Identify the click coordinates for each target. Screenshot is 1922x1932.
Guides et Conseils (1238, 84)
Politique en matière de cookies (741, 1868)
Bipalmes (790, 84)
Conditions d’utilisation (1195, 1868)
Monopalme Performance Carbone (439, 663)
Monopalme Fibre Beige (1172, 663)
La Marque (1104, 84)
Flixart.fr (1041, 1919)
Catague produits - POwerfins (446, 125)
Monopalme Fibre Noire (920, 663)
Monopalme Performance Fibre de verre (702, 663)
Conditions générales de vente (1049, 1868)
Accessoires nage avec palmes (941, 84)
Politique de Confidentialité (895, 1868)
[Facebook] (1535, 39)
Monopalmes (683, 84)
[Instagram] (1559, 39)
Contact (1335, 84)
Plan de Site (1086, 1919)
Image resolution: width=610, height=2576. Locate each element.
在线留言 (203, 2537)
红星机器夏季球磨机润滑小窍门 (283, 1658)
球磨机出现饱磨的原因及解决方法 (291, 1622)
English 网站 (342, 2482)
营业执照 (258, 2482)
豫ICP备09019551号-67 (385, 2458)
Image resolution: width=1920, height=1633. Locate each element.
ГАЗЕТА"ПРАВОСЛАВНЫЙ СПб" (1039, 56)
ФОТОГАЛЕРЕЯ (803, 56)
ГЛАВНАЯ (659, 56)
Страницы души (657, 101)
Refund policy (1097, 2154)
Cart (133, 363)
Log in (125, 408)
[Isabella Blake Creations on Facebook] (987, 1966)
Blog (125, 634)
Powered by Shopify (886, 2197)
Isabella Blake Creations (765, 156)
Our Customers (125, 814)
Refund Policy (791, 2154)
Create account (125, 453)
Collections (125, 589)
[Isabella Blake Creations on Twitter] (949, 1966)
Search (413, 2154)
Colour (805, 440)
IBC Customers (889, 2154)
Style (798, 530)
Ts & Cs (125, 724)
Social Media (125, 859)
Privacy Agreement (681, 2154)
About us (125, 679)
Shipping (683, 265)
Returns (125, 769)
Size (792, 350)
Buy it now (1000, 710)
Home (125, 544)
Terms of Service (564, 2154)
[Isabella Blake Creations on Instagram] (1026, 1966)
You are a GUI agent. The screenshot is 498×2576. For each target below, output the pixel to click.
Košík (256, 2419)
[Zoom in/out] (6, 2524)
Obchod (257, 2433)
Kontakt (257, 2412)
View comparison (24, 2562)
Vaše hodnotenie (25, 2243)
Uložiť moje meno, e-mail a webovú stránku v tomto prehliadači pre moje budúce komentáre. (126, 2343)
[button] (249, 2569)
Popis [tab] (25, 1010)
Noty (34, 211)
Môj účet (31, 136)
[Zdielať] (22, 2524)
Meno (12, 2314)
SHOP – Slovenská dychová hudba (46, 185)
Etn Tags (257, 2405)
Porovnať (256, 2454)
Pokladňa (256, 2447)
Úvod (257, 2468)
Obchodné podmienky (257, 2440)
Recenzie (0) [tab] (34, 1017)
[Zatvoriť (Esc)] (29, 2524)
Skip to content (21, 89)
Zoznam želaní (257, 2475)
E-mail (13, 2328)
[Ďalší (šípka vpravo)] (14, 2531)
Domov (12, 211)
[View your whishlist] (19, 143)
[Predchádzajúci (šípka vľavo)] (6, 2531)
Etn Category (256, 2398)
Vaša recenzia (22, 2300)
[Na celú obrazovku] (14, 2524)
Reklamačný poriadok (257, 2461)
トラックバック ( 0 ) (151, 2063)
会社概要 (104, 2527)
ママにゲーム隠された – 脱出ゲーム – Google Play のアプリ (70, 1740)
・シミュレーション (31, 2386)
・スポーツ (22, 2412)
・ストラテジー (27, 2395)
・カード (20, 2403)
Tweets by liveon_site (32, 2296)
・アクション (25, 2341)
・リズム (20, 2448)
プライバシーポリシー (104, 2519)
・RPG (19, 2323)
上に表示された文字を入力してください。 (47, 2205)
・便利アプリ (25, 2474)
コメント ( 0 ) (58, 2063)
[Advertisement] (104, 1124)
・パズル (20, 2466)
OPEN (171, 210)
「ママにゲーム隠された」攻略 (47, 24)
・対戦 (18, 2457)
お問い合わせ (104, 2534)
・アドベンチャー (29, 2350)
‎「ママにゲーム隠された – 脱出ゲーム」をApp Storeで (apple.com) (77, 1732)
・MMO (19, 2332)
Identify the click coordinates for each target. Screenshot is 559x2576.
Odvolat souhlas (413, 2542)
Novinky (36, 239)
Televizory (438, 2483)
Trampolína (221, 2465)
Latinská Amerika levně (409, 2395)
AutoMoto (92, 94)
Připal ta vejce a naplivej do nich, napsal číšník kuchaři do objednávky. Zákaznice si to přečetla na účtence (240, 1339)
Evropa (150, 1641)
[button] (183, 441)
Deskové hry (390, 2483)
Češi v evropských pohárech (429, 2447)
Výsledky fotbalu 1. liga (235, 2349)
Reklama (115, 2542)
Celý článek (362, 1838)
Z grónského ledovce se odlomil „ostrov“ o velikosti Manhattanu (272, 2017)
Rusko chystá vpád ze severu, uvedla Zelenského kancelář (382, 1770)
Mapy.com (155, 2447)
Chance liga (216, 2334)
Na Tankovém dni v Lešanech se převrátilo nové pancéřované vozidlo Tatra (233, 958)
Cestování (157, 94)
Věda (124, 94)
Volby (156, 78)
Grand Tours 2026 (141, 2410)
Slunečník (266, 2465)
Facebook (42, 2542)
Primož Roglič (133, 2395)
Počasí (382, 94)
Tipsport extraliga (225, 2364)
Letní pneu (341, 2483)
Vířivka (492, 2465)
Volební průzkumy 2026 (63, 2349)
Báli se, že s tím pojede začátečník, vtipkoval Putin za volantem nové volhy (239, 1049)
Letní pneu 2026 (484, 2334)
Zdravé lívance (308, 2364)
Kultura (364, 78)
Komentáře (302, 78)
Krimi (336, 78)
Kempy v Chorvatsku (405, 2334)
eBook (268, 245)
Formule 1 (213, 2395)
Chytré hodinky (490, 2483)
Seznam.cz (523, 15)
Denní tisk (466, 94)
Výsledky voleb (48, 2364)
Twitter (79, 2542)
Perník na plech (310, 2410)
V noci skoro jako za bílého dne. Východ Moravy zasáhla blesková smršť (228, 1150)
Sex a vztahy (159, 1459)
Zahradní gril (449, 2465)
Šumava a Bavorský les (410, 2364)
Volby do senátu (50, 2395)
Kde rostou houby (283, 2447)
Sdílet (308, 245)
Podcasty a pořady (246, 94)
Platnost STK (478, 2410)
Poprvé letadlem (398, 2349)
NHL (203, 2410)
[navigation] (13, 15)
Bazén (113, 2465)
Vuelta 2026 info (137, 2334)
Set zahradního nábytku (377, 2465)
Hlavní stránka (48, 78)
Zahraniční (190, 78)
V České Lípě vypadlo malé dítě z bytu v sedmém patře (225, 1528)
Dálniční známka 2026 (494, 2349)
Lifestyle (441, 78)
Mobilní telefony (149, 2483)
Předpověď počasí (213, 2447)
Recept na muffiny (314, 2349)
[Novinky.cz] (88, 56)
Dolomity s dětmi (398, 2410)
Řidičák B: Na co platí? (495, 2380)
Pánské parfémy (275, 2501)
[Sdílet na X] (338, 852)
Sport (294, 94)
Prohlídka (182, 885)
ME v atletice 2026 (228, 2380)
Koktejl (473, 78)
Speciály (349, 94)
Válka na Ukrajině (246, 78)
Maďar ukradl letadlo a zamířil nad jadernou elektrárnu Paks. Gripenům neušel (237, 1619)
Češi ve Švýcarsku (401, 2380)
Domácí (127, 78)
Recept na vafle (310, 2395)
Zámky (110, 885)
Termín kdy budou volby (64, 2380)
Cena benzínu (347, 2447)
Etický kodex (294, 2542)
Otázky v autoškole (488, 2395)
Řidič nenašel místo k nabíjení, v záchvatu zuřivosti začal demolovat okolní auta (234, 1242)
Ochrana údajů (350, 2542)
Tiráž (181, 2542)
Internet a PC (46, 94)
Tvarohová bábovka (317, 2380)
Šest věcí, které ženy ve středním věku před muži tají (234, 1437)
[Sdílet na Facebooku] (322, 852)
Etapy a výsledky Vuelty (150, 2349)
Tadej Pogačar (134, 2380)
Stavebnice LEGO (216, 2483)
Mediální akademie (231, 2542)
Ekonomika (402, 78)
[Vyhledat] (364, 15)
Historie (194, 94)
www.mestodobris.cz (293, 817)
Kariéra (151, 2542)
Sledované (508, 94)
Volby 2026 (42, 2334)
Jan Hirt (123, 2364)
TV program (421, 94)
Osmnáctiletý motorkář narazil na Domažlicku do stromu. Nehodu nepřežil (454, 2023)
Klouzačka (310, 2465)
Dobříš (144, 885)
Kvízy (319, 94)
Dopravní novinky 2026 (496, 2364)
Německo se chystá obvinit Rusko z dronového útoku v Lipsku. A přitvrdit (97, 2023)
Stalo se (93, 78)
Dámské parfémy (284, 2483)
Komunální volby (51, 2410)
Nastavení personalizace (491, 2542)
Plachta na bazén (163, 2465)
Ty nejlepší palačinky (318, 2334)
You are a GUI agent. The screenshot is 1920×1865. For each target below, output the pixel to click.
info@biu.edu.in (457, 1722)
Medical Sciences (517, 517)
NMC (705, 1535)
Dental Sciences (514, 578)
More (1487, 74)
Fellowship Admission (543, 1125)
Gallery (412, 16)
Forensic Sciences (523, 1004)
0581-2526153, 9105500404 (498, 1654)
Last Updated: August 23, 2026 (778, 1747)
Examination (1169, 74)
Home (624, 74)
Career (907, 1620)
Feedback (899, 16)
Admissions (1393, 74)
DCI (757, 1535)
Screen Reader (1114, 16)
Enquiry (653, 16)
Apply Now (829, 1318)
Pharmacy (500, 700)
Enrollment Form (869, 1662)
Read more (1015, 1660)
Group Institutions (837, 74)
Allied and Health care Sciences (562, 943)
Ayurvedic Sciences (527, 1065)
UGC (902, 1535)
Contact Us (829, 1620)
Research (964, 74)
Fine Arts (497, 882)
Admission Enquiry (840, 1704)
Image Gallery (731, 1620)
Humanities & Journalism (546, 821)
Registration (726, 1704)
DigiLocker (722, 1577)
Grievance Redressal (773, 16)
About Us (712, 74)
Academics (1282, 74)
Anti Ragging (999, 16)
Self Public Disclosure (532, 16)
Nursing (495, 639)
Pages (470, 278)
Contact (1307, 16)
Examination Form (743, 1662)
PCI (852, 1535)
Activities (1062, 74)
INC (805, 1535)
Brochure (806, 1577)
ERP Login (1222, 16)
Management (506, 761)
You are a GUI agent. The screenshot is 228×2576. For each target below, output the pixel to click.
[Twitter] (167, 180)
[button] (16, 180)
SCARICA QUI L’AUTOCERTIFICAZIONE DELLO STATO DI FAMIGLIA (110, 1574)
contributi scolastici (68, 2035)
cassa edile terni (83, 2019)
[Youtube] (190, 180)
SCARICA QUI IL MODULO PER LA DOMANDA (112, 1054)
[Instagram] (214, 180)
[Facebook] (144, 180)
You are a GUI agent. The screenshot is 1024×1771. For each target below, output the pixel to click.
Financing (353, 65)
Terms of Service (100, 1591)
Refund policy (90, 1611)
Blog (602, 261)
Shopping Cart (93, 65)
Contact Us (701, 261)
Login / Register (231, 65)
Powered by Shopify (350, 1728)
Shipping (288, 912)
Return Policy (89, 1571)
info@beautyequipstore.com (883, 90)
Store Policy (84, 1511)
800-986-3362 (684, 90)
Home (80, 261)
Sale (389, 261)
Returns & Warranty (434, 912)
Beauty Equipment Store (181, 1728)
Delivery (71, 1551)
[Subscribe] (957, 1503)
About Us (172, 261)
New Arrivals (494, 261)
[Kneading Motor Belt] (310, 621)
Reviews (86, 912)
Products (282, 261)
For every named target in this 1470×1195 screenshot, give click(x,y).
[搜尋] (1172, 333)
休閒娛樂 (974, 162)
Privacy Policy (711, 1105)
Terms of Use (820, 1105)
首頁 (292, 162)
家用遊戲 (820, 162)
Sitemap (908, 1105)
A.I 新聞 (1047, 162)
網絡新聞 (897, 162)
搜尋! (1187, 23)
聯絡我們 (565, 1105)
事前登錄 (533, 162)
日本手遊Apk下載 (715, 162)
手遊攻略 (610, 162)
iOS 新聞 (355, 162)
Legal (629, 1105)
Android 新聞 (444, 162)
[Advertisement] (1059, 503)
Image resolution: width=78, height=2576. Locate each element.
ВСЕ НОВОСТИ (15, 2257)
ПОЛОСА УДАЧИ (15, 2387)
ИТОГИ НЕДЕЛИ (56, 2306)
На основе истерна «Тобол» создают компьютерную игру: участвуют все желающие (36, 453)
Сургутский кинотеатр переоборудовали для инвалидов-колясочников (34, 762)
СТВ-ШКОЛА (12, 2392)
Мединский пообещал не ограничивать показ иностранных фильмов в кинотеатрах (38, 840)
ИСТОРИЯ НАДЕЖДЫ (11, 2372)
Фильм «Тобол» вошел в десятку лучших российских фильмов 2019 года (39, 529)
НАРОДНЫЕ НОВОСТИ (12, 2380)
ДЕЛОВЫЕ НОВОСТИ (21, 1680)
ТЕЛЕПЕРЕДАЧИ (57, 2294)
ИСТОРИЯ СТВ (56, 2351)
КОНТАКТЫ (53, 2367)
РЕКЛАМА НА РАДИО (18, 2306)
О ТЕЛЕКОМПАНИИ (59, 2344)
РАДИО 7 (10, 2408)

== REQUIRED ACTION ==
Set down only these lines, exactly: the line containing "НАРОДНЫЕ НОВОСТИ (12, 2380)" and each line after it, through the end of the listing.

== WRITTEN ANSWER ==
НАРОДНЫЕ НОВОСТИ (12, 2380)
ДЕЛОВЫЕ НОВОСТИ (21, 1680)
ТЕЛЕПЕРЕДАЧИ (57, 2294)
ИСТОРИЯ СТВ (56, 2351)
КОНТАКТЫ (53, 2367)
РЕКЛАМА НА РАДИО (18, 2306)
О ТЕЛЕКОМПАНИИ (59, 2344)
РАДИО 7 (10, 2408)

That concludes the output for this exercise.